In this lesson, students move from fact finding to interpretation as they examine paper money from the time of the American Revolution. In the final exercise, they use the issue dates of the bills to construct a chronology of political changes during the Revolution.
The more they know about the period, the more significance they will see in the money. If they know that the war began in 1775, for instance, they might find it remarkable that the 1776 Pennsylvania and New Jersey bills bear the British royal coat of arms (the lion-and-unicorn emblem) and honor King George III.
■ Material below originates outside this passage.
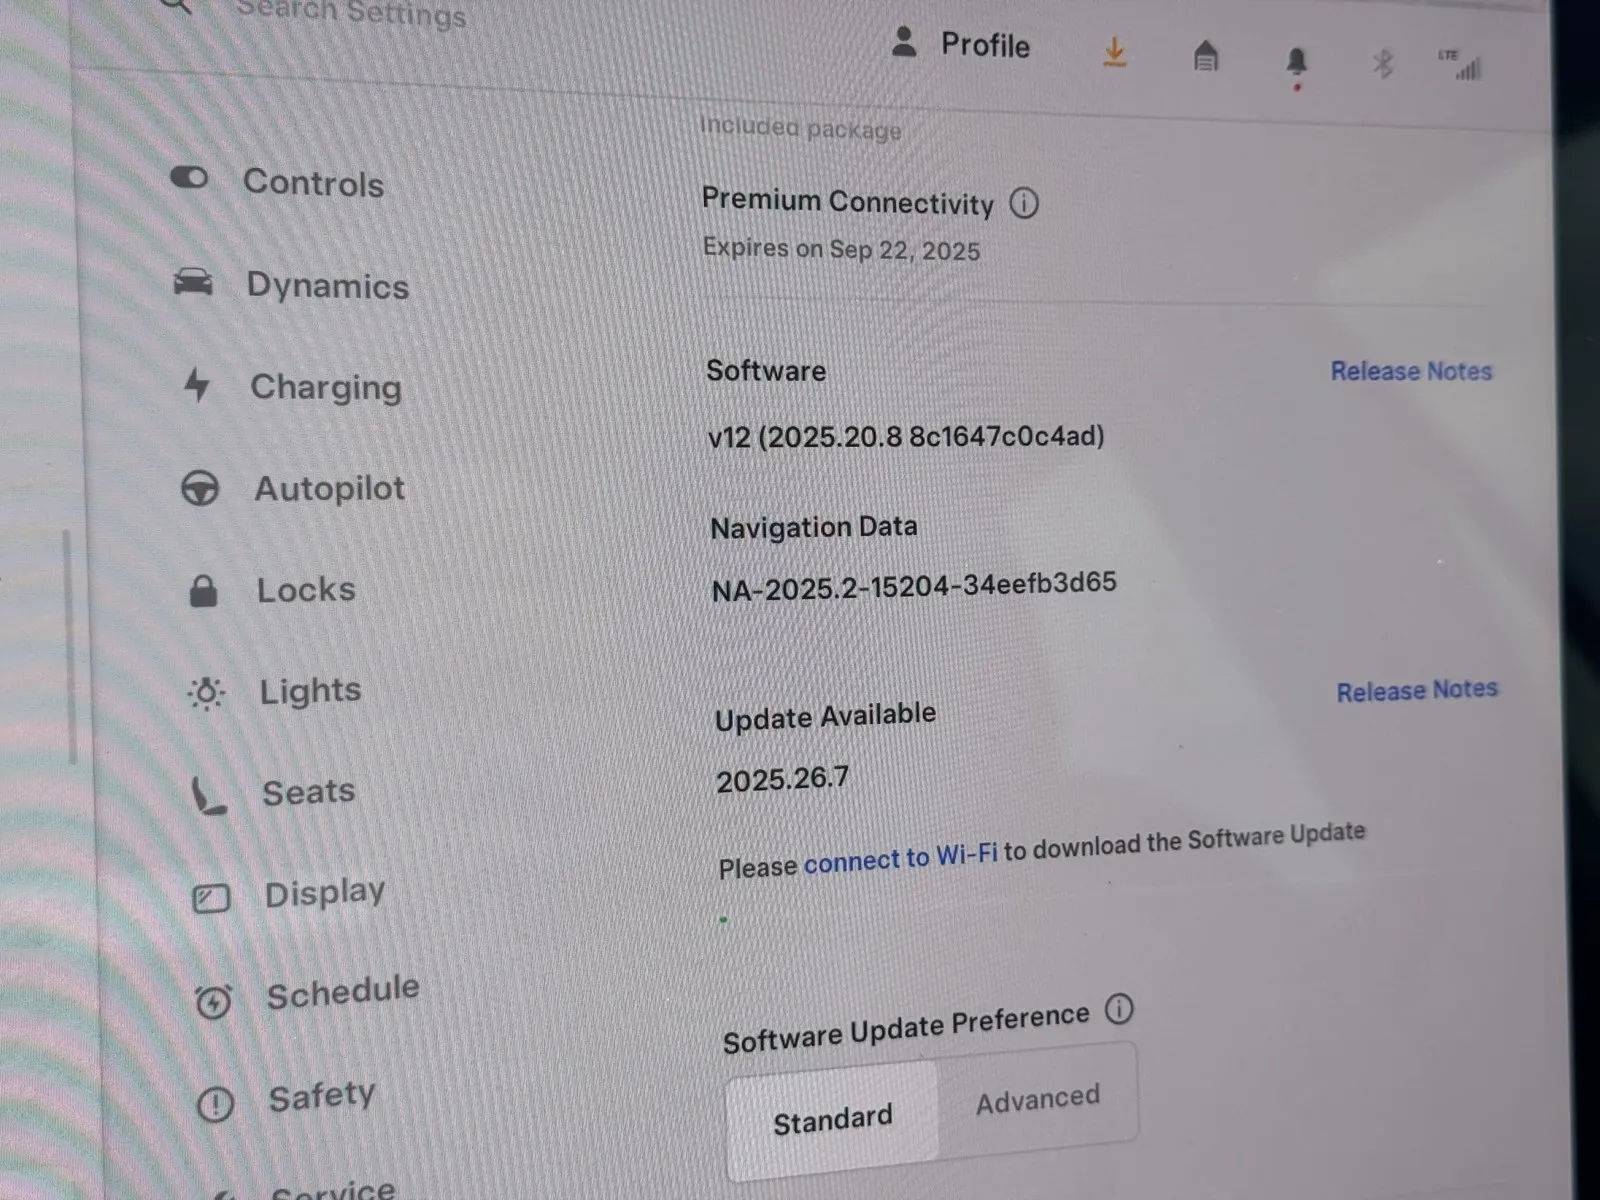
Task: Go to Charging settings
Action: coord(325,387)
You might use the bills along with other primary sources—documents such as the Olive Branch Petition, perhaps—to help students understand that the campaign for independence did not follow as an immediate echo of the shots fired at Lexington and Concord. It has been estimated that a third of the colonists remained loyal to Great Britain throughout the war. Many of those who fought the British held out hope for reconciliation with Britain right up to the Declaration of Independence.
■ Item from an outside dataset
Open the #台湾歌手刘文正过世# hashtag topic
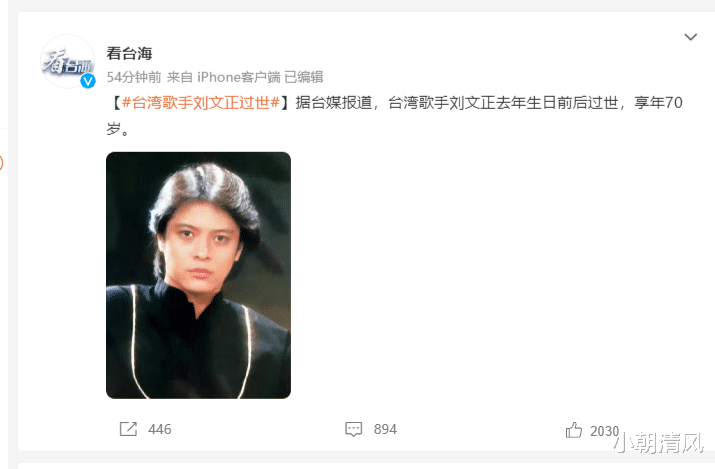 click(x=201, y=103)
(Note: All materials listed below are provided in PDF format under "Required Materials")
- Worksheet 1A
- Worksheet 1B
- Monetary Cut Out Sheets
Make enough copies of the worksheet 1A and the chart worksheet 1B to distribute one of each to everyone in the class. Make enough copies of the thirteen bills (Monetary Notes C-I) to distribute one bill to each student. (There might be two Delawares, three Georgias, etc.) Clip out the images so that you have a pile of this "money." Make one more set of copies of the bills ("Monetary Cut Out Sheets") and display these intact pages on the board or a wall of the classroom. Students will view all thirteen bills on a "gallery walk." The gallery might also include a copy of the Continental (please see image on this page).
Ask students what they expect to find on money from the Revolutionary War. Encourage them to think of features on our own money: dates, pictures, denominations, serial numbers, etc.
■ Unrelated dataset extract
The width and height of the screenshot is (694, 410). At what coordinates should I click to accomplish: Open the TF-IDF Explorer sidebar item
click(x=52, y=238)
Now ask what they expect to learn from the historical money. List their ideas on the board.
Distribute the clipped-out bills and copies of worksheet 1A. Tell students to examine their bills closely before attempting to answer the questions on the worksheets.
Have students with the same bill get together to discuss their worksheet answers, then have each of these groups report on their discussion to the class.
Conduct the gallery walk so that the students can examine all of the notes.
Hand out copies of the Conclusion Chart (worksheet 1B) in preparation for a class discussion on the cumulative information found on all thirteen bills. Tell students that they will use the chart as a guide during the discussion.
Lead the class in the exercise of filling out the chart. Here are some possible entries for the Conclusion boxes:
- Every bill has a different kind of picture
- Some bills are from colonies and some are from states
- Some of money is familiar (dollars) and some is unfamiliar (pounds, shillings)
For the supporting details, students will refer to their answers on the Worksheet. If practicable, allow them to get up and look again at the gallery during the discussion.
Begin to focus the discussion on the issue dates of the bills. What can this chronology tell us about changes in America during the war? Do all of the "colony" notes have earlier dates than the "state" bills? Are all of the dollar's bills earlier than those in British denominations? The last "colony" bill in this collection has the issue date June 19, 1776 The first "state" bill is dated October 18, 1776. What happened in this space of time? The most obvious answer is that the Continental Congress declared independence on July 4, 1776.
There is no clear break between the "dollar" bills and those in British denominations. Students will discover that the Maryland bill, the earliest here, is denominated in dollars. Maryland began to use the dollar as its official unit of currency in 1767, and so began to assert a kind of independence. But this bill is still tied to the British system: the bearer could redeem it for "bills" of exchange payable in London or gold and silver at the rate of four shillings and six-pence sterling."
On the latest bills in the collection, dollars are still reckoned in terms of shillings and pence. It was not until 1792 that the United States established a completely new currency system, replacing shillings with decimal fractions of the dollar. Thomas Jefferson coined the term for a coin he does not appear on: the "disme," for one-tenth of a dollar.